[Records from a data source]
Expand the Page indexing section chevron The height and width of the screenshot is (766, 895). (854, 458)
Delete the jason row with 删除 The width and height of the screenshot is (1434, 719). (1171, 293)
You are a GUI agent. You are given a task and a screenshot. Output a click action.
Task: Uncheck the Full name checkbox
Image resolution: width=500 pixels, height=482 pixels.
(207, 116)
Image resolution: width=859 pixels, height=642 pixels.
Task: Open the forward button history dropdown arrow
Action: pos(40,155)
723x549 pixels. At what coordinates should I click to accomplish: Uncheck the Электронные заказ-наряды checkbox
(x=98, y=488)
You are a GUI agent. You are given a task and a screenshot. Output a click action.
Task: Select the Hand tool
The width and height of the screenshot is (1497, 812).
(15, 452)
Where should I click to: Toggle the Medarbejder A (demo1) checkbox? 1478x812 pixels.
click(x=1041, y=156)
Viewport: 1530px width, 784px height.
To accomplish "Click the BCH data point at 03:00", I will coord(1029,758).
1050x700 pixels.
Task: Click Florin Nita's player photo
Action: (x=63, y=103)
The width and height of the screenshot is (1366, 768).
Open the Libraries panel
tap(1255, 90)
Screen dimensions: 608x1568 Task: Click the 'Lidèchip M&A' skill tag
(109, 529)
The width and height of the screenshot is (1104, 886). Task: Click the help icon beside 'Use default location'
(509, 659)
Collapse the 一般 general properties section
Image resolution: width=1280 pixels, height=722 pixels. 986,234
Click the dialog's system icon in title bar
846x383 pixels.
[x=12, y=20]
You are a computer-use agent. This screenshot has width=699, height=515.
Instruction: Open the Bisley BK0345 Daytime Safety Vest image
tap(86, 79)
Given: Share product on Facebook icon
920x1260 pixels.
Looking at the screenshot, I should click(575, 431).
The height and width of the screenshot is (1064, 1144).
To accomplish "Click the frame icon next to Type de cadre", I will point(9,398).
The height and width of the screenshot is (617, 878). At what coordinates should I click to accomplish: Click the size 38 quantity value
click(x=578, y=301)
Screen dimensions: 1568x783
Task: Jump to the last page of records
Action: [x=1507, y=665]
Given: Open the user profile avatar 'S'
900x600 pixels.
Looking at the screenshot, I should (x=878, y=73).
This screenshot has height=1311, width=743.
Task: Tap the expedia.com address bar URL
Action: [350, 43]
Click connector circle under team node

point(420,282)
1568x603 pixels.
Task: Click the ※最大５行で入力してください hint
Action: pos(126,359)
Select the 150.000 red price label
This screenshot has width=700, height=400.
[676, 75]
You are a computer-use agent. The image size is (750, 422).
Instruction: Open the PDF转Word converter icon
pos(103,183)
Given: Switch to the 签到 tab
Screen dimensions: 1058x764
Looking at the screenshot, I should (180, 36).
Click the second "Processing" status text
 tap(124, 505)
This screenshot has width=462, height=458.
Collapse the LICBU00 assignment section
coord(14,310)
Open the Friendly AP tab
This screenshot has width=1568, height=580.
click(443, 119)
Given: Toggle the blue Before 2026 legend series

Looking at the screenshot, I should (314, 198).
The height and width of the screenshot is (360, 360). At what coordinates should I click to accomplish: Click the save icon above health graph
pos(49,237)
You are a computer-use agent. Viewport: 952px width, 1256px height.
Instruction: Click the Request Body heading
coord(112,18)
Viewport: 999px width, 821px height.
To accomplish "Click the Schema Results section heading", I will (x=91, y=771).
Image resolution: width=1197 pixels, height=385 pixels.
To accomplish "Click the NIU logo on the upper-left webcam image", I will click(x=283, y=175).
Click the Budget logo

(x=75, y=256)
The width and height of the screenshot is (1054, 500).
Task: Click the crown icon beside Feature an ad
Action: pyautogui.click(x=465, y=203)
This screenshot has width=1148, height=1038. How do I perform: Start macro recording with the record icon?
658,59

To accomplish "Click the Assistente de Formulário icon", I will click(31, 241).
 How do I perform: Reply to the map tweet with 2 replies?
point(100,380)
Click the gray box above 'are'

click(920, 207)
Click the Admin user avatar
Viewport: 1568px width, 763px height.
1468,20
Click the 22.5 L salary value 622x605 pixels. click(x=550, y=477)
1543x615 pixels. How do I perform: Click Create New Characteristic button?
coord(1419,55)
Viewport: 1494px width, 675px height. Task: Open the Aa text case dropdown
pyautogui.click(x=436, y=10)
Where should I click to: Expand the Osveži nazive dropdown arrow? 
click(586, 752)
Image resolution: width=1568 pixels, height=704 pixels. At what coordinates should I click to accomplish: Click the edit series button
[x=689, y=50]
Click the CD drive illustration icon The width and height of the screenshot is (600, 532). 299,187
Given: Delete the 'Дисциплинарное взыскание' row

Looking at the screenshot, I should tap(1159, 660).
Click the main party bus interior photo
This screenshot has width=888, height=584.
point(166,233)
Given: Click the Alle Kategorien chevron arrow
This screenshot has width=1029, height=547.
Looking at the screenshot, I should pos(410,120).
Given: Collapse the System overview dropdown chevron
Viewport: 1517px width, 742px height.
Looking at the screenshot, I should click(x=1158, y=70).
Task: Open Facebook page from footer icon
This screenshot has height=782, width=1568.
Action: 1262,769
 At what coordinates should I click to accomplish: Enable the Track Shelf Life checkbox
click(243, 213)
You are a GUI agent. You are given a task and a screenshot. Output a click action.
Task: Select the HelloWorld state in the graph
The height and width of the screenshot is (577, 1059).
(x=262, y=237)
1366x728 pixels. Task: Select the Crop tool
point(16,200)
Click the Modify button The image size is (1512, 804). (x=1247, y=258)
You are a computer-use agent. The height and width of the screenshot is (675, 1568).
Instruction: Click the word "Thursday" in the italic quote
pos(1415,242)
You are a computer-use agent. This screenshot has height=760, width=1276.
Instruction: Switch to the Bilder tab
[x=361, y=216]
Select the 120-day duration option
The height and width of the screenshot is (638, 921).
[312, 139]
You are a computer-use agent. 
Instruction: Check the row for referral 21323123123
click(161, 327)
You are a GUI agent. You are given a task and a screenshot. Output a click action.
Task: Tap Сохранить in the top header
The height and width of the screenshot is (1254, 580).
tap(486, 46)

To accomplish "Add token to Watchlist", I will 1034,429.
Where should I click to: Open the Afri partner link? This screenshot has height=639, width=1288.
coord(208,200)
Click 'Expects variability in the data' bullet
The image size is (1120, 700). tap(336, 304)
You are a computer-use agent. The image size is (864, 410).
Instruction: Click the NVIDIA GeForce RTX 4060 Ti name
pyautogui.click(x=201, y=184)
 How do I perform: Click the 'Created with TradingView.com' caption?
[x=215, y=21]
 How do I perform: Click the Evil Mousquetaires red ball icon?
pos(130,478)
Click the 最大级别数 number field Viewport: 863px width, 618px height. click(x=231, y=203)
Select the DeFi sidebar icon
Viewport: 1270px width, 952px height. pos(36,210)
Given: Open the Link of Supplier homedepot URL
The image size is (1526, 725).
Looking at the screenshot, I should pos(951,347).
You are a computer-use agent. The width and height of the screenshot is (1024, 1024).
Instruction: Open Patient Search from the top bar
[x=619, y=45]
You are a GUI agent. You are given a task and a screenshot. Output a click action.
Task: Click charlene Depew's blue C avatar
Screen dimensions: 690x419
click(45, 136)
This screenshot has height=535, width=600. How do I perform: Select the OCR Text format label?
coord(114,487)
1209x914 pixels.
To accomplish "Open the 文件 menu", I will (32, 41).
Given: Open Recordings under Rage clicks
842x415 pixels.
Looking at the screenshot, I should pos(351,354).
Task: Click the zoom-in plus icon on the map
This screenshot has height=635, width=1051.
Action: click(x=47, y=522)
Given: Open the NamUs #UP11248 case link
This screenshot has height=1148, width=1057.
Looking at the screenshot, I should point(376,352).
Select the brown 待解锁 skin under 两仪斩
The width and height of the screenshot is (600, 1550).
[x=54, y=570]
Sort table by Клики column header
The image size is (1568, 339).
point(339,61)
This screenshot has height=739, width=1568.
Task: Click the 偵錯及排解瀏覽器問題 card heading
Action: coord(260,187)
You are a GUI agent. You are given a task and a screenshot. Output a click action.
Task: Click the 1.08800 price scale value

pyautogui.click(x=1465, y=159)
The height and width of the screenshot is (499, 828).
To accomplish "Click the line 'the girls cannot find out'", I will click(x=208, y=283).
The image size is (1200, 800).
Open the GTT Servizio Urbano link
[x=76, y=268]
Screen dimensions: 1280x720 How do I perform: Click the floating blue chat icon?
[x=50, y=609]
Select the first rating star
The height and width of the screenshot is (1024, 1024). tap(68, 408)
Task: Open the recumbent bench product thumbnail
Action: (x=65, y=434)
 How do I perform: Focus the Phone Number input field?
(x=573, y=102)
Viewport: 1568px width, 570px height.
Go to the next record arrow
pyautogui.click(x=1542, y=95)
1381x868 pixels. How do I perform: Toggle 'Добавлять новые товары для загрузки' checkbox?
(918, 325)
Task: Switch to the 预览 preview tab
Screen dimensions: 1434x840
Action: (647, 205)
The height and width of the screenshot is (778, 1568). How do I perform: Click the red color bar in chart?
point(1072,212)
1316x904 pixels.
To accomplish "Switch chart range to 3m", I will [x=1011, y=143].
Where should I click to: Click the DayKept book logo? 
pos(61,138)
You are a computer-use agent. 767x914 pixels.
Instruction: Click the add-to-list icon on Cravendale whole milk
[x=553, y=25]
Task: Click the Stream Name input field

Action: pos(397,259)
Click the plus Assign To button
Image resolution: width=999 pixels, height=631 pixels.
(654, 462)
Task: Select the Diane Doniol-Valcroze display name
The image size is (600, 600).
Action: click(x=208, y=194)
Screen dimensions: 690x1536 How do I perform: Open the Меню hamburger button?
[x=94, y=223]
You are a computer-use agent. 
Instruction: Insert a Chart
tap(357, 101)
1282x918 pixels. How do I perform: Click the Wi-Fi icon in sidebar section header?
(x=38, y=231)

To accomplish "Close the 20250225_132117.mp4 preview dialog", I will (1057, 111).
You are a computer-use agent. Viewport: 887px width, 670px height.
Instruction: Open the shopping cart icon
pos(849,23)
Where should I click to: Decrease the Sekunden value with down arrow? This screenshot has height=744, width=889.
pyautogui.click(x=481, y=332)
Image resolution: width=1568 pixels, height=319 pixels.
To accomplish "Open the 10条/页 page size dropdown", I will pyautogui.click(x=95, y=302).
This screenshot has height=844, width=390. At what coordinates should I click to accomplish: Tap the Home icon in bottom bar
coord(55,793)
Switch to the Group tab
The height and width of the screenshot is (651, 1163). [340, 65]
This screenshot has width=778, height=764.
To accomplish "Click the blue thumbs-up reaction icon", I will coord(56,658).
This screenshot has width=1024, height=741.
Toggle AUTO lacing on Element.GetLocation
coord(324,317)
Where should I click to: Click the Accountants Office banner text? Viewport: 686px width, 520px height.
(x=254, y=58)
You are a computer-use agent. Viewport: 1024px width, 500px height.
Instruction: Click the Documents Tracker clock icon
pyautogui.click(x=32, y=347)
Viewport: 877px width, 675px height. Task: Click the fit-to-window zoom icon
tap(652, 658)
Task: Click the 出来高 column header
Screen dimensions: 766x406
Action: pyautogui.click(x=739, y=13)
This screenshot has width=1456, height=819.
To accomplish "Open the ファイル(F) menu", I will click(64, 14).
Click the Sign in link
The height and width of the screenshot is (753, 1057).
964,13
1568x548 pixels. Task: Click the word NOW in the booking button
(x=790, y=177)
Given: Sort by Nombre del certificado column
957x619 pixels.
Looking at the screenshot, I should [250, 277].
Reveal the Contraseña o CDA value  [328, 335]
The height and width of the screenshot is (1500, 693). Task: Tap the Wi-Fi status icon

YOUR INSTRUCTIONS:
Your answer should be only the number of lines in the entries above that hold the string "preview".

EXERCISE OUTPUT:
2